POWER7 will come in 4-, 6-, and 8-core varieties, with the default presumably being the 8-core and the lower-core variants being offered to improve yields. Each core features 4-way simultaneous multithreading, which means that the 8-core will support a total of 32 simultaneous threads per socket. POWER7 is designed for multisocket systems that scale up to 32 sockets, which means that a full 32-socket system of 8-core parts would support 1024 threads.
Feeding eight cores in a single socket is quite a challenge, which is why each POWER7 has a pair of four-channel DDR3 controllers that can support up to 100GB/s of sustained memory bandwidth. Also helping the situation is a whopping 32MB of on-die L3 cache—IBM was able to cram this much cache on there by using a special embedded DRAM (eDRAM) design that cuts the transistor cost of its large cache pool roughly in half.

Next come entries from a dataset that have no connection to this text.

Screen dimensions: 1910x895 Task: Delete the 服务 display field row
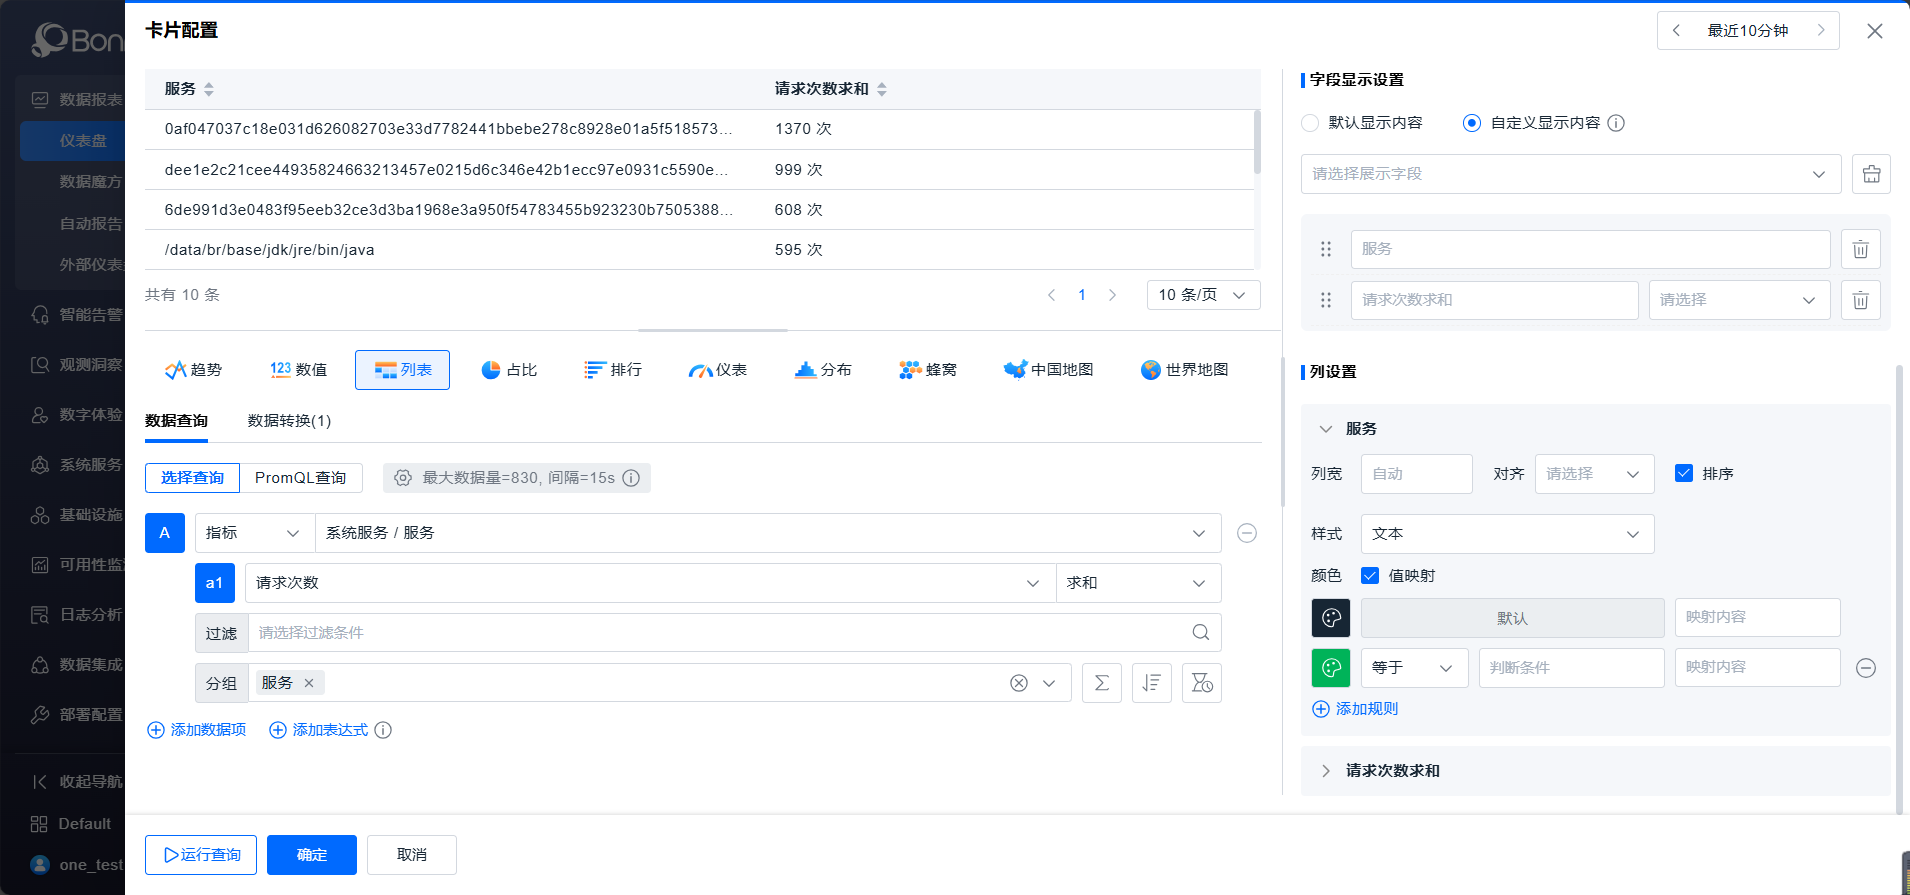(1860, 250)
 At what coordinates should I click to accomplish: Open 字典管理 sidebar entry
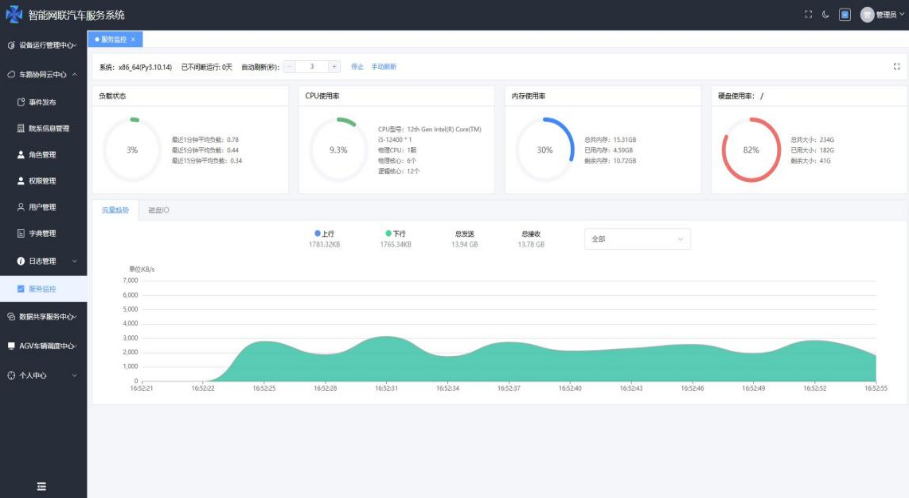(x=43, y=233)
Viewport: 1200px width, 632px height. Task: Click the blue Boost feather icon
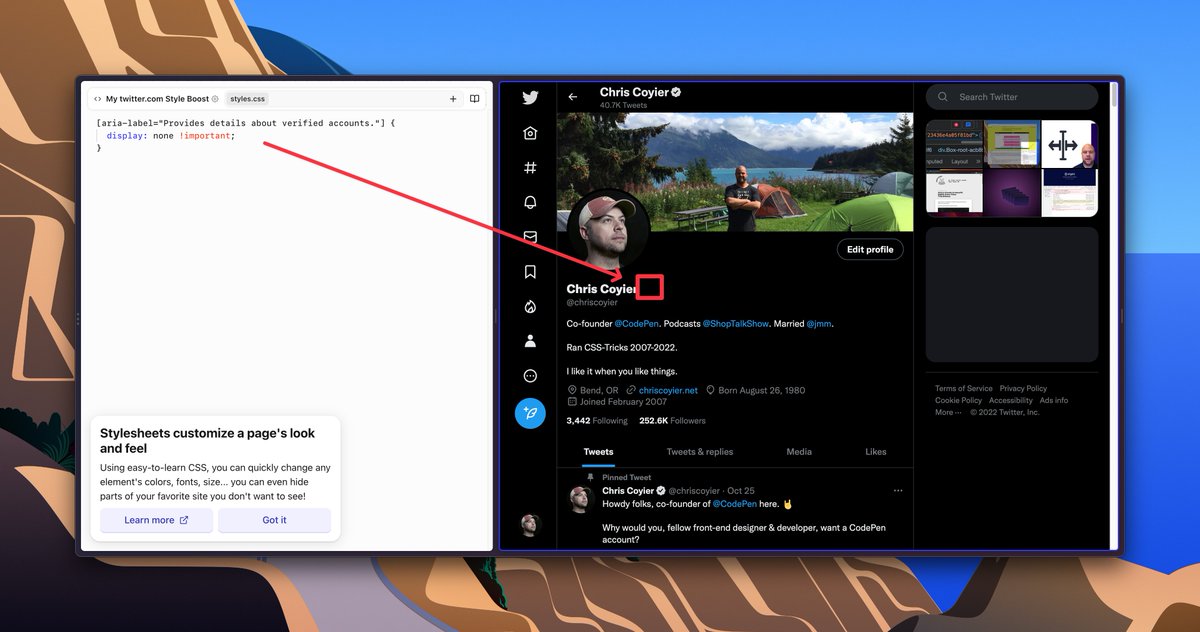530,413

To see how dramatic the transistor savings are this eDRAM cache scheme, compare the 8-core, 32MB-cache POWER7’s 1.2 billion transistor count with the 2 billion transistor count of the 4-core, 30MB-cache “Tukwila” Itanium from Intel. Sure, POWER7’s eDRAM is almost certainly a bit slower than Tukwila’s SRAM, but in today’s power-sensitive age that level of transistor savings is impressive. Also consider how POWER7 stacks up to the eight core Nehelem EX, which has 24MB of cache and weighs in at over 2.2 billion transistors; again, IBM did more with less.
Note that the four-way SMT design is another trick that helps with problem of feeding all that hardware by acting as a latency-hiding mechanism for each core’s back end. If one thread stalls waiting on memory, the core can (ideally) find instructions from another running thread to feed to the execution units in order to keep them busy. This bandwidth issue is probably one reason behind IBM’s decision to go with such a high level of SMT.

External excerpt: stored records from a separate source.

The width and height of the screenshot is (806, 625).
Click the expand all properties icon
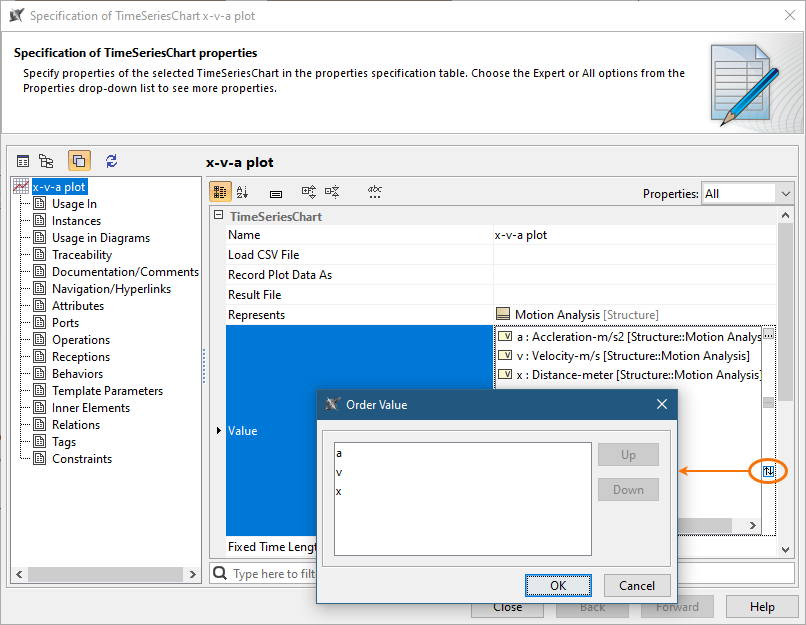[x=309, y=192]
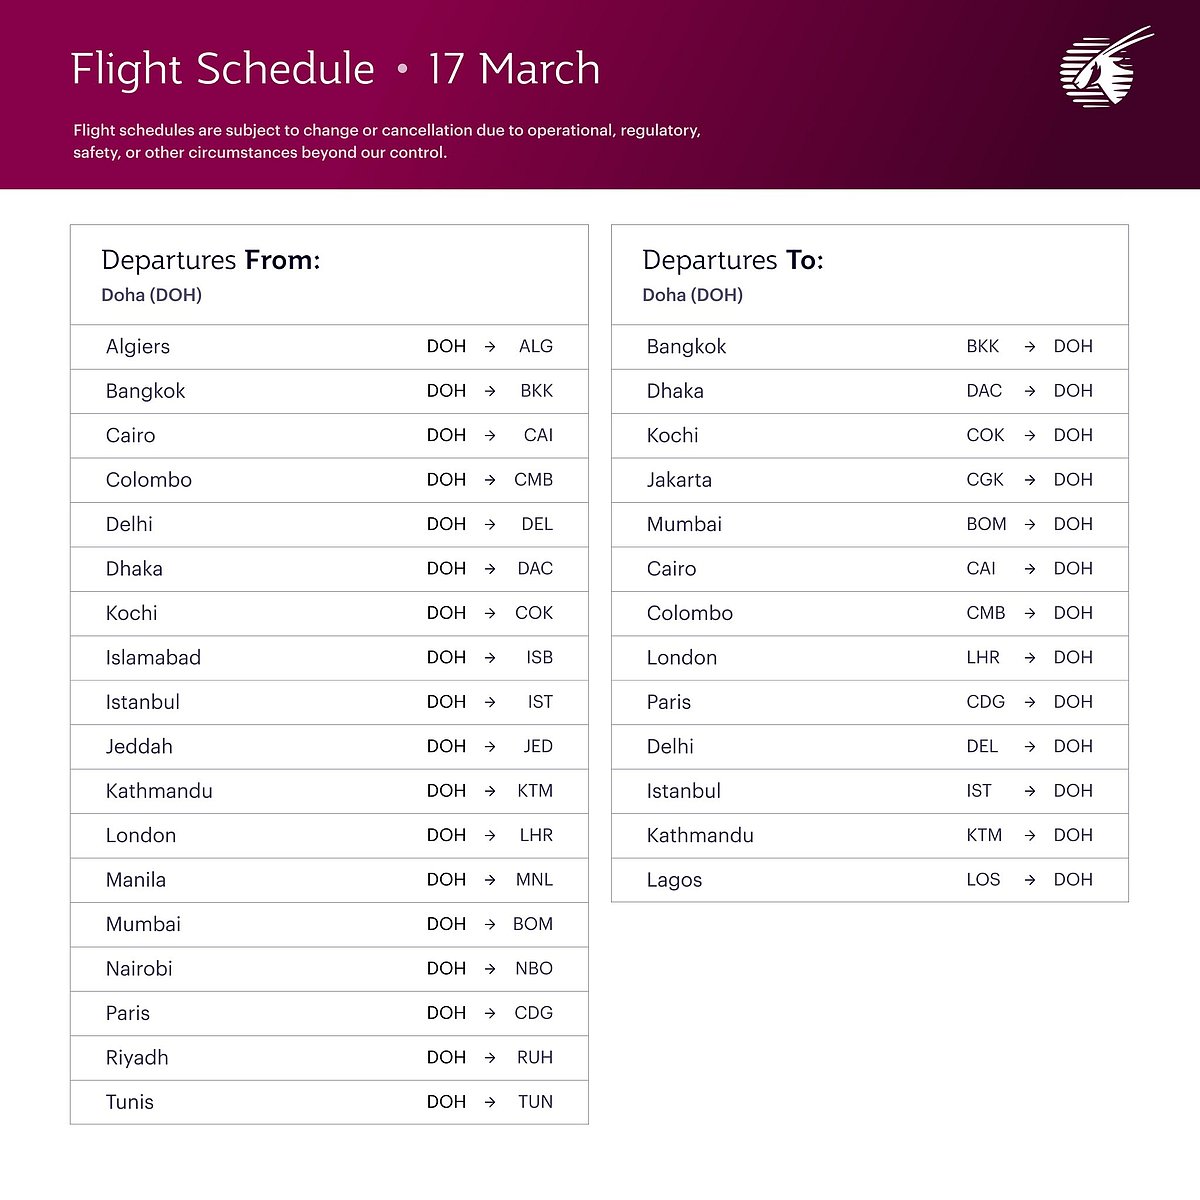Click the MNL airport code
The width and height of the screenshot is (1200, 1200).
pyautogui.click(x=534, y=880)
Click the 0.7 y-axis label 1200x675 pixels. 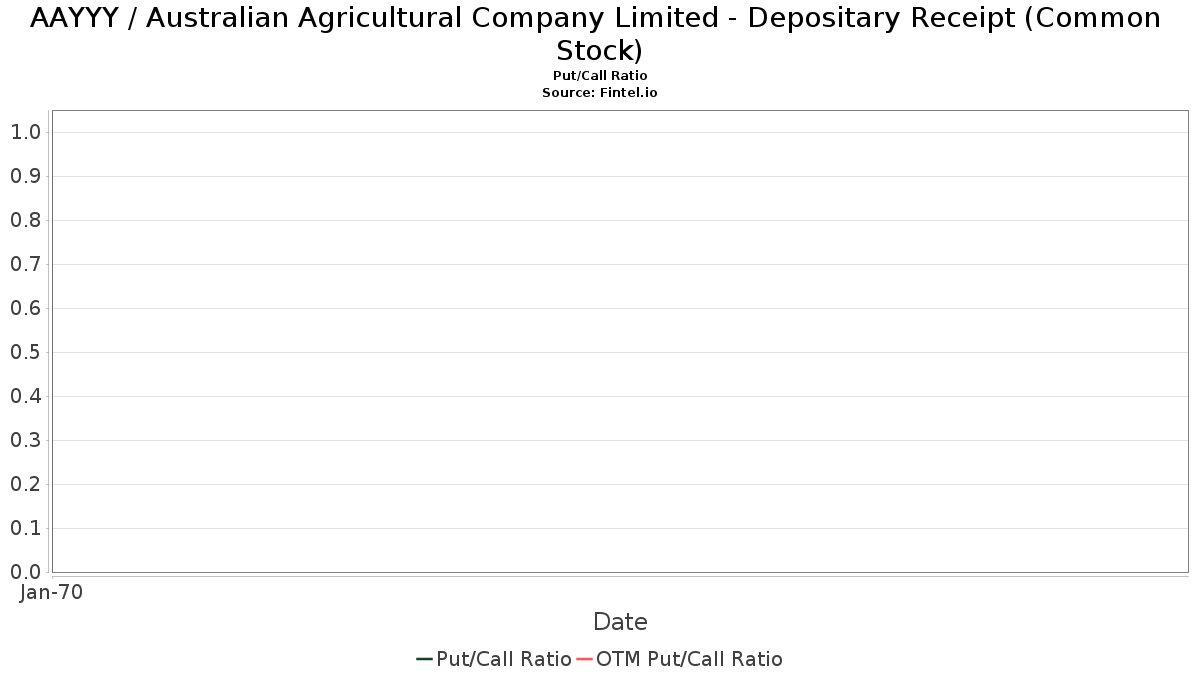click(x=26, y=264)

Speaking of a POWER7 core’s back end, each core contains a very robust suite of execution resources. There are 12 execution units in total, broken down as follows:
- 2 integer units
- 2 load-store units
- 4 double-precision floating-point units
- 1 branch unit
- 1 condition register unit
- 1 vector unit
- 1 decimal floating-point unit
Those of you who’ve read my past microprocessor articles or my book will know what most of the above units are for, with the possible exceptions of the PPC-specific condition register unit (that was present on the 970) and the decimal floating-point unit, which accelerates math functions commonly found on mainframe workloads.

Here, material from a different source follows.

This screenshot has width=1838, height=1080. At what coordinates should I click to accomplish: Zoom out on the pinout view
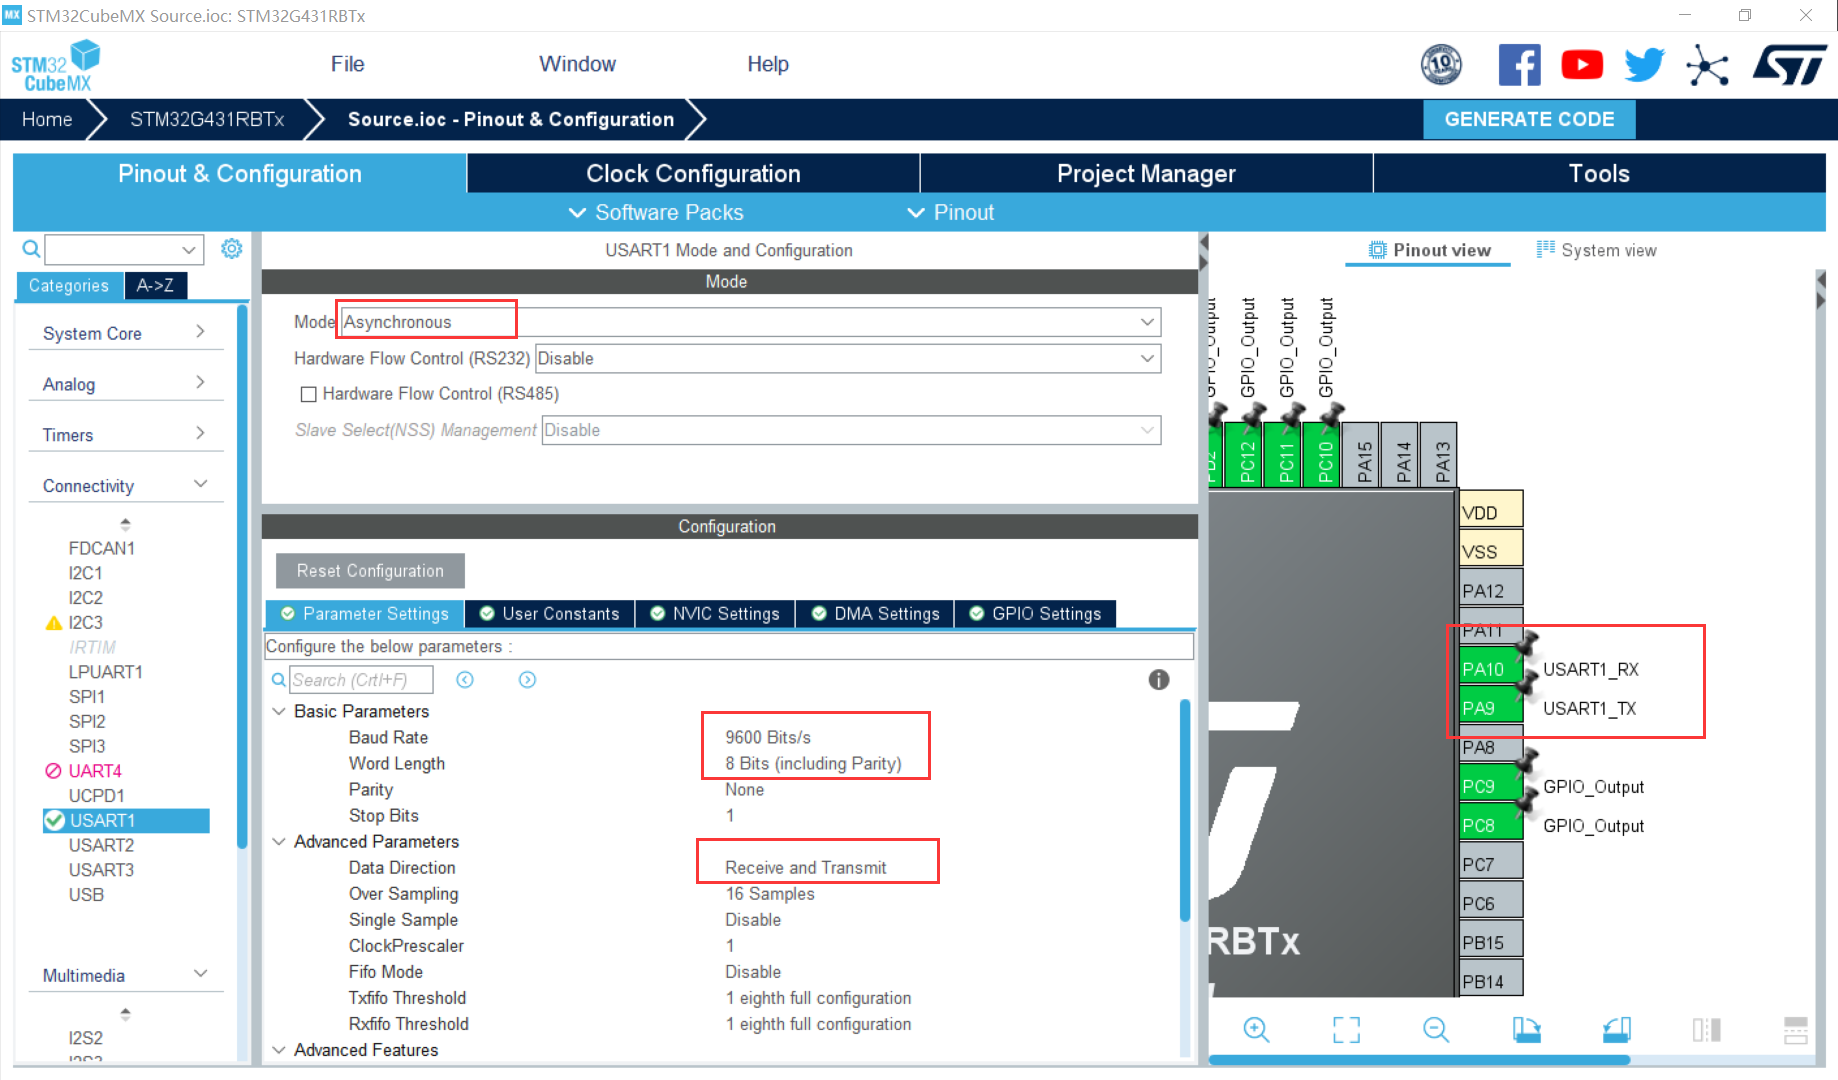(x=1436, y=1029)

My only real comment about the above is that four DP floating-point units is a lot of floating-point power. This makes sustained streaming bandwidth from memory critically important for POWER7’s FP performance, so it’s a good thing that it has plenty of it.
I’m told that the POWER7 continues the “group dispatch” scheme that has been a part of the POWER line since the POWER4 days. I described in detail how this works in my first article on the PowerPC 970 (a.k.a., G5)—in a nutshell, it cuts down on the amount of bookkeeping logic needed to track in-flight instructions by dispatching and tracking the instructions in bundles. On the POWER4 and 970, instructions dispatched from the instruction queue to the back end in bundles of 5 each, but the dispatch groups have now been widened to 6 slots.
In all, IBM has produced a very impressive 32-thread monster of a chip with a ton of cache and plenty of memory bandwidth, and done so with half the transistors of the competition. This is quite an achievement, and it reiterates just how strong IBM remains in the very lucrative mainframe market.